Session Notes: Giving Back
Session Room: Table 3
Time Slot: 11AM on Saturday
Organizer: Jared Smith <email@example.com>
Note-taker: Richard Esplin <firstname.lastname@example.org>
- Put on the table for another session the question of how to convince the business to invest in the community
- Let's define community: it isn't a mailing list, it is treating people as peers on a project. A community is something beyond a users group. It is when people come together to talk to each other, and not to talk exclusively with you.
- Where should my team get started in building a new community
- Biggest problems are cultural: need to get comfortable with the fact that you are giving away IP. Get the lawyers involved: OSS legal consulting project.
- There is a fear that a lot of things can go bad when we do things in the open. Need to quantify what your risk tolerance is to have a clear conversation.
- What should be given back? Competitive advantage is off the table.
- Most open source developers are not in software companies where it is their competitive advantage.
- We need to define our competitive advantage in terms other than intellectual property: relationship, internal processes, services.
- What do folks in the open source community want from a company backer?
- A clear way to contribute back.
- Open communication
- Open Source is not just software, it is about relationships. And a lot of the conversation is around how much to formalize that relationship.
- Be clear about what is intellectual property and what isn't. Be clear on what IP is differentiated; most of it isn't.
- Company culture is a handicap: need to have an absurdity filter--someone in power that can say "we aren't going to worry about that concern"
- Emphasize that open interactions lowers a lot of risk because problems are identified early before they become gigantic. Your mistakes will become public anyway.
- For a community contributor, money comes second. People are interested in the experience and interactions of community participation.
- Need to get to know your community better. What do they really need? Better tools, another developer, marketing? As a company, you can step in and offload that.
- Diversified contributions. People are tired of being asked to be an ATM, and people are tired of feeling like they can only ask for money. Community management is about finding the right people to fill niche skills.
- At Blue Host, we can give a lot of metrics and feedback to our upstream open source communities. Blue Host Open Source Solutions project. We provide the relationships to our developers to enable them to contribute back.
- Listen to the upstream community about what do they need. Learn to contribute in a way that they can use.

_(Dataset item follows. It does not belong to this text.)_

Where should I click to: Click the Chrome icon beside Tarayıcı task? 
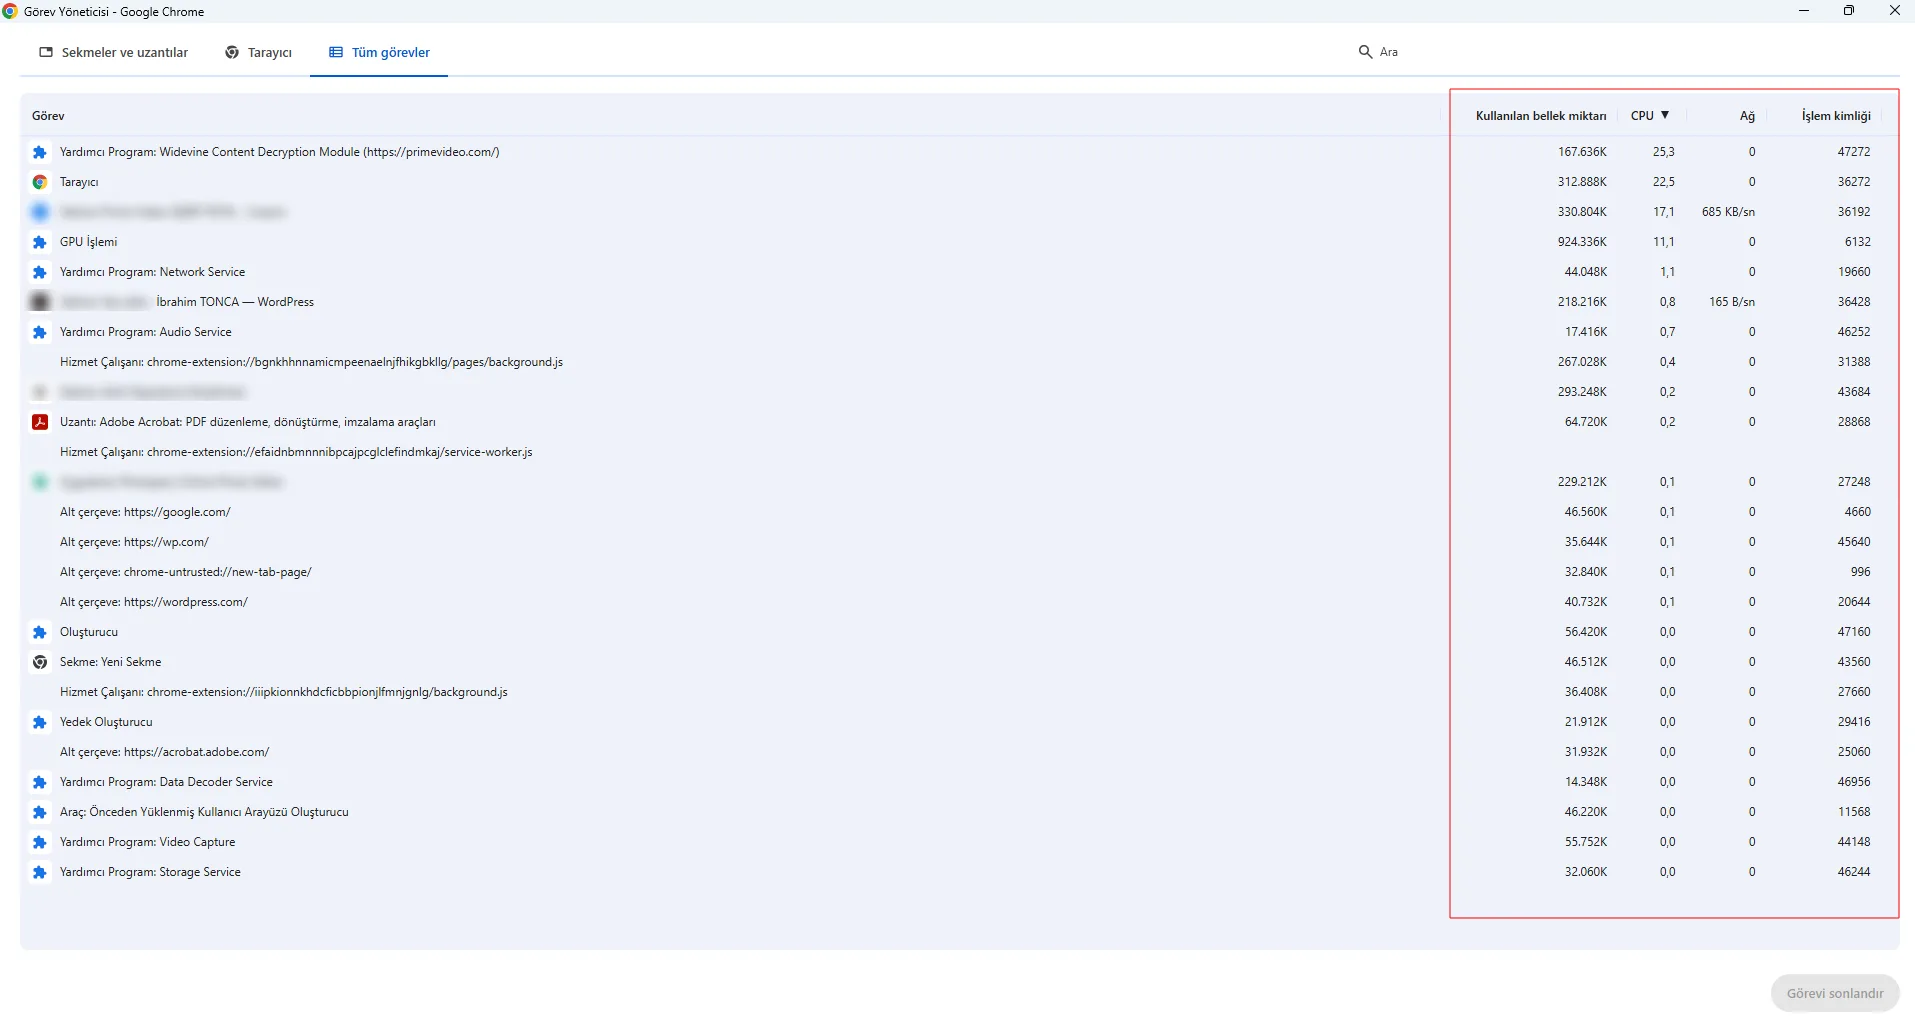(40, 182)
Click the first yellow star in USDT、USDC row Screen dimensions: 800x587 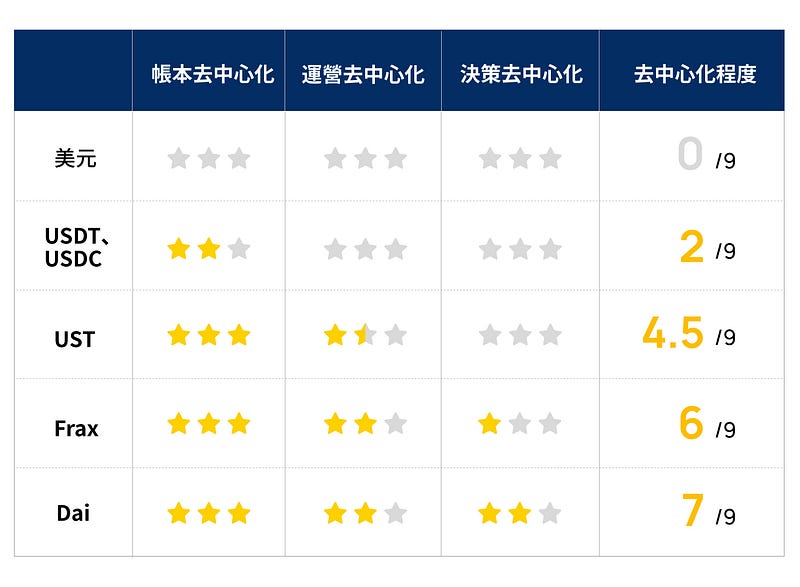[x=179, y=249]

- Define in advance how you are going to accept contributions--how can you reduce the friction to getting something contributed?
- Finding a good community manager is important, and really hard. Co-opting a top committer is the best way.
- Two models: have a transaction in order to build a relationship, or build a relationship in order to justify transaction. Open source usually wants the transaction first.
- Find a creative way to say yes: have someone assigned to get contributions up-to-scratch for committing.
- Be careful in rewarding contributors. If you create a distinction of haves / have-nots it could de-motivate your community more than you expect.